> [ENUNCIADO A]: Según el fragmento sobre Camille Claudel, ¿en qué taller se acabaría quebrando su salud física y mental?

> [FRAGMENTO SELECCIONADO]:
'''
Y es desde ahí, en el letargo de Montdevergues, donde Michèle Desbordes evoca “el tiempo de antes y el tiempo de después”, donde explora de una manera delicada y profunda los recuerdos y sentimientos de Camille Claudel.
El vestido azul es y no es la biografía novelada de una mujer bella y feroz que tuvo el don de “extraer de la arcilla, de la piedra, lo profundo y lo trágico de un sueño”. Los detalles de la vida de Camille están todos aquí para quien quiera jugar a reunirlos al final de la lectura. Están la infancia en Villeneuve, la relación conflictiva con la madre y la cercanía con Paul, el traslado a París, la relación tormentosa con Rodin y los momentos febriles de creación, los talleres con sus localizaciones exactas, como el del quai Bourbon, donde su salud física y mental se acabaría quebrando. Pero las referencias van surgiendo como pinceladas dispersas, como base en la que cincelar una exploración psicológica del alma de Camille.
'''
> [MATERIAL PROPORCIONADO]:
'''
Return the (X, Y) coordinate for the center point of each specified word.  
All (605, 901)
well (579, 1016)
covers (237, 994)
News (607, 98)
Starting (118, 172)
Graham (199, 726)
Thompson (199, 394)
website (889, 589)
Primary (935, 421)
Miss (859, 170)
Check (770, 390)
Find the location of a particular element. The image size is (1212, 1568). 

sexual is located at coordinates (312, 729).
'''
> [ENUNCIADO B]: Reescribe el listado desde la línea con "Miss (859, 170)" hasta el final, ambos extremos incluidos, sustituyendo "particular" por "specific" y sin alterar nada más.

> [RESULTADO A]: En el taller del quai Bourbon.

> [RESULTADO B]:
Miss (859, 170)
Check (770, 390)
Find the location of a specific element. The image size is (1212, 1568). 

sexual is located at coordinates (312, 729).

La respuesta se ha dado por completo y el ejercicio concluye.